The responses of 12 selected reporters to 11 antibiotics, in 20 repeats, were used for classifier design. To ensure truly independent repeats, 20 individual cultures of each reporter strain were grown overnight, separately diluted and re-grown, and exposed to three concentrations of each of the 11 antibiotics as described above under Monitoring reporter activity. A total of 7 × 240 observations were obtained, comprised of the maximal response ratio at each hour for 7 h [7 time-points × (11 treatments + 1 antibiotic-free control) × 20 repeats]. Each observation is represented by a 12-dimensional vector composed of the response ratio of the 12 reporters. Based on this data set, a nearest neighbour classifier was constructed and its performance was estimated by leaving-one-out cross-validation (Duda et al., 2001).

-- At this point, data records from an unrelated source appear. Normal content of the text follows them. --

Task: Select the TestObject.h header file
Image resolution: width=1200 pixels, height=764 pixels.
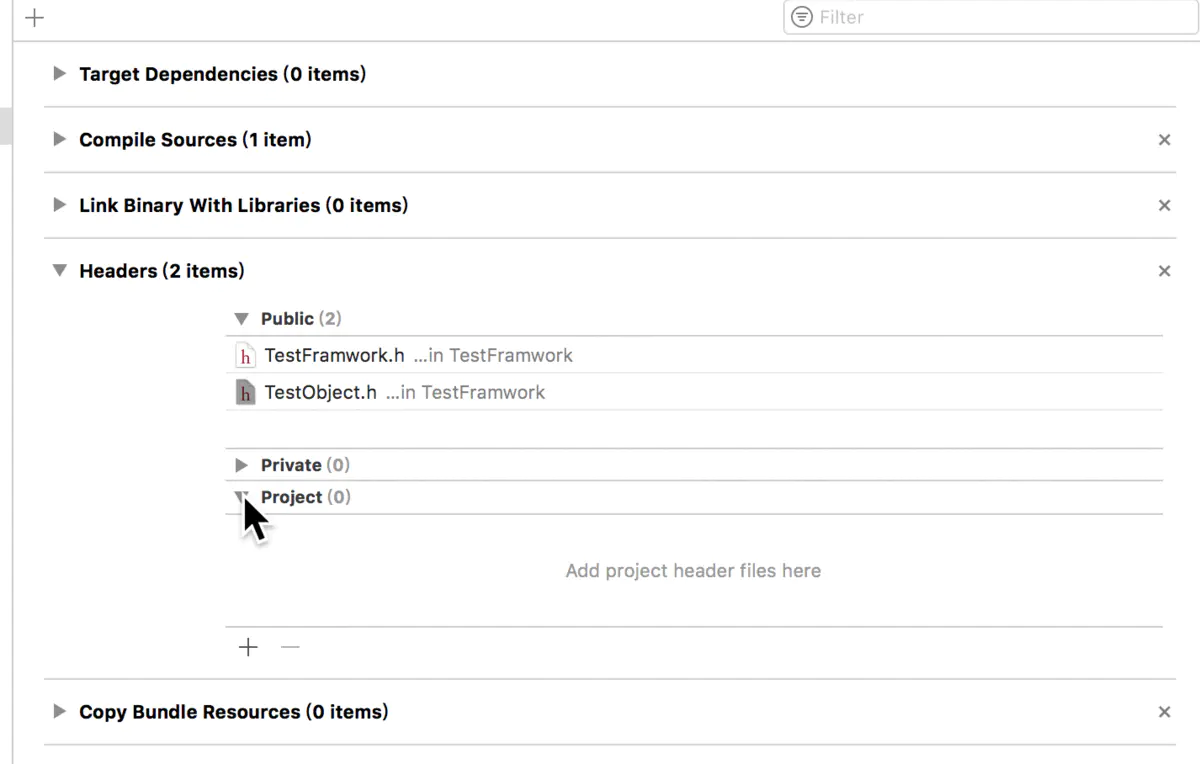Action: click(x=320, y=393)
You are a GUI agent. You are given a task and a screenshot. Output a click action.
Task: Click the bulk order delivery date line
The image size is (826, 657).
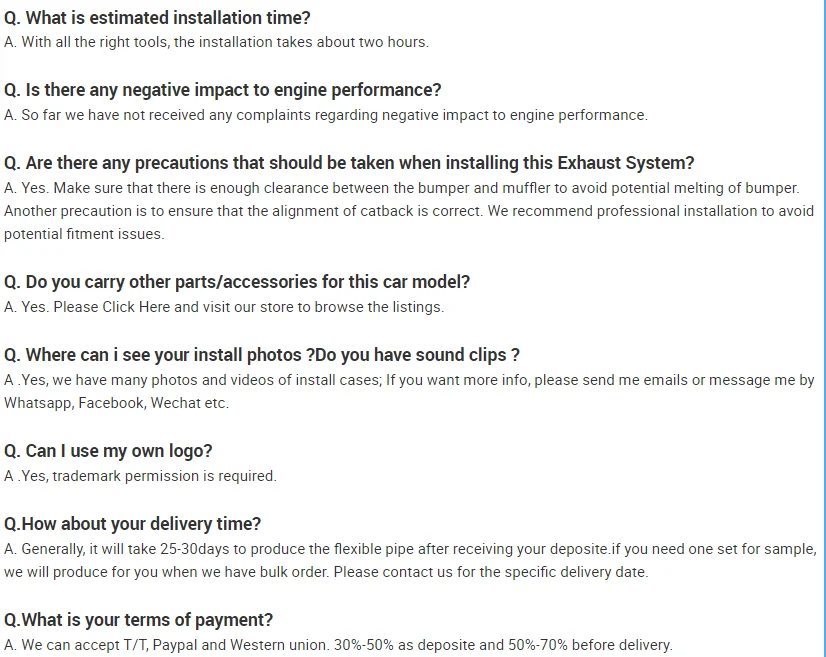(x=326, y=572)
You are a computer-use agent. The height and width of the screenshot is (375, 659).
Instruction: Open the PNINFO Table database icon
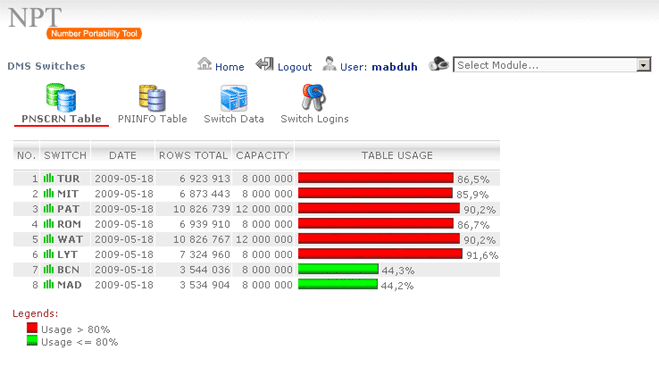click(152, 98)
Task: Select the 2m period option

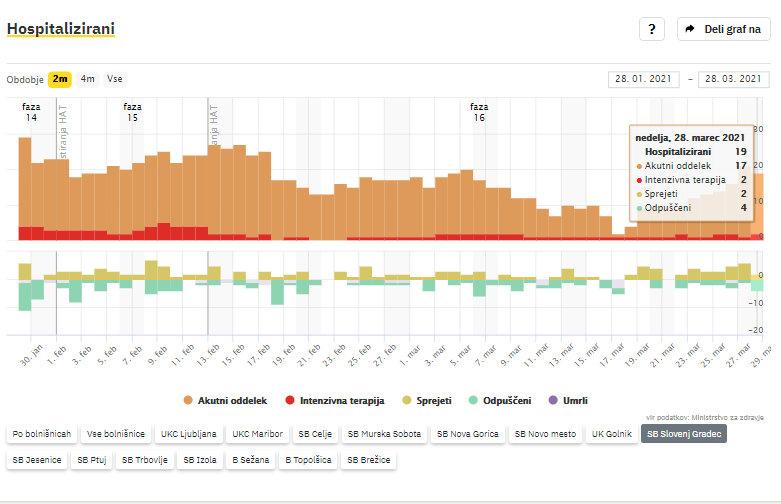Action: [60, 79]
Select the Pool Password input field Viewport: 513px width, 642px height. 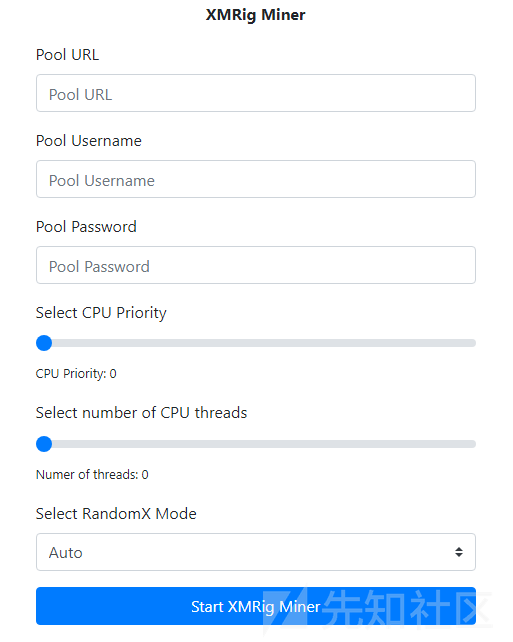coord(255,265)
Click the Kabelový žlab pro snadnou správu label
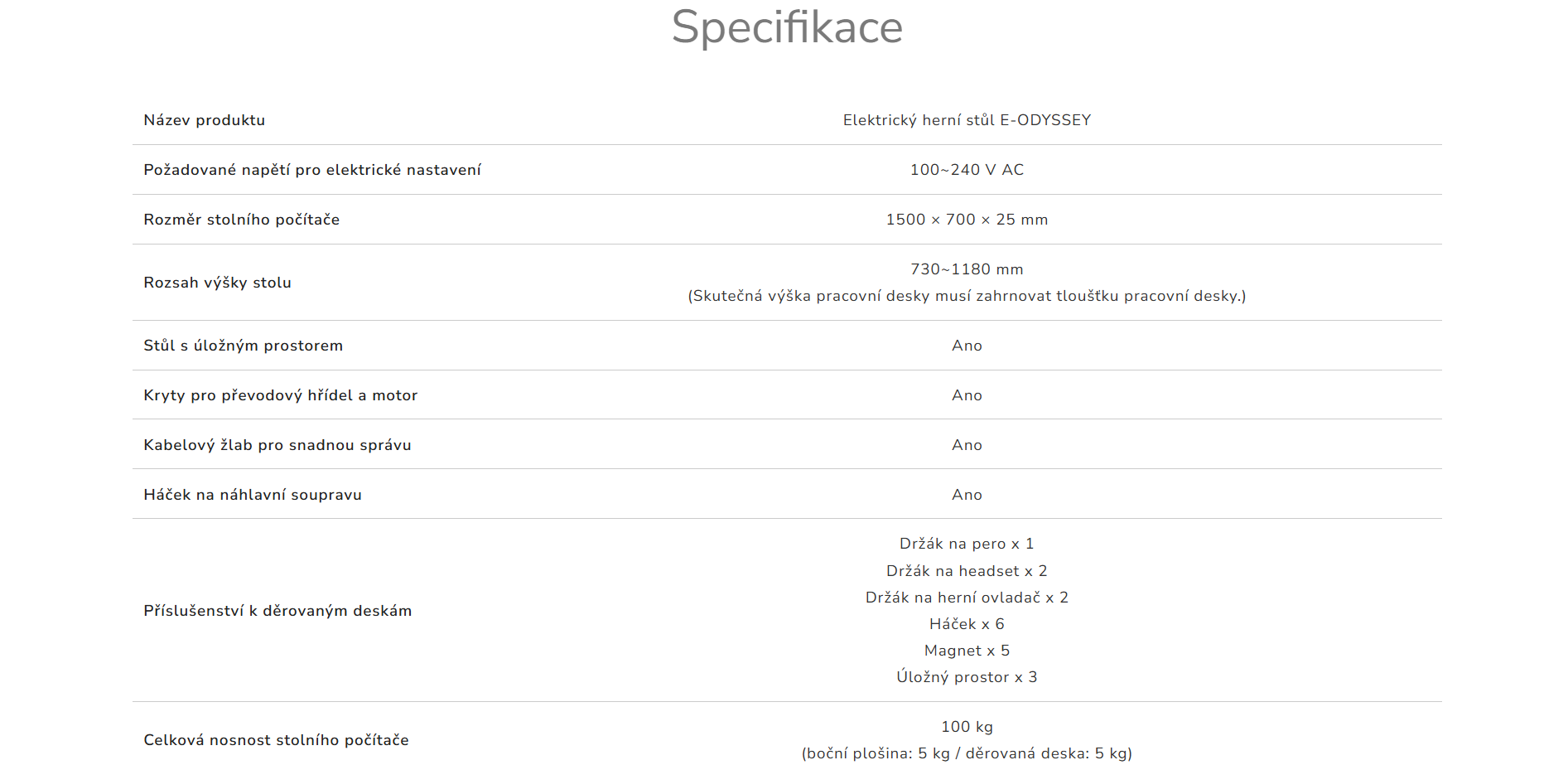1568x765 pixels. (277, 445)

Using the same data set, five additional classifiers were built: a Mahalanobis distance-based classifier, and linear and quadratic Bayes classifiers, each with either diagonal or non-diagonal covariance matrices (Duda et al., 2001). The performance of all six classifiers was then estimated by an independent testing set of observations. This set of observations was obtained by a new series of experiments in which the selected 12-member reporter panel was exposed to five of the original antibiotics (colistin, tetracycline, chloramphenicol, sulfamethoxazole and nalidixic acid) as well as to five additional antibiotics (thiamphenicol, sulfisoxazole, ciprofloxacin, polymyxin B and doxycycline) in three independent repeats. The classifiers were either used individually or combined by majority voting, and the observations presented to them were divided into 11 groups, each representing a different antibiotic (‘individual mode’), or into 8 groups, each representing a different antibiotic class (‘class mode’).
All the above analyses were performed using Matlab software (version 7.11 R2010b, The Mathworks).
Research was supported by Infrastructure project number 3-4187 of the Ministry of Science and Technology, Israel (MOST), and by a Korean National Research Foundation grant to SB and Man Bock Gu, Korea University. We are grateful to the National BioResource Project (National Institute of Genetics, Mishima, Japan) for the generous donation of the E. coli Keio collection. [Correction added after online publication 02 March 2012: The Korean National Research Foundation grant was added to the Acknowledgments.]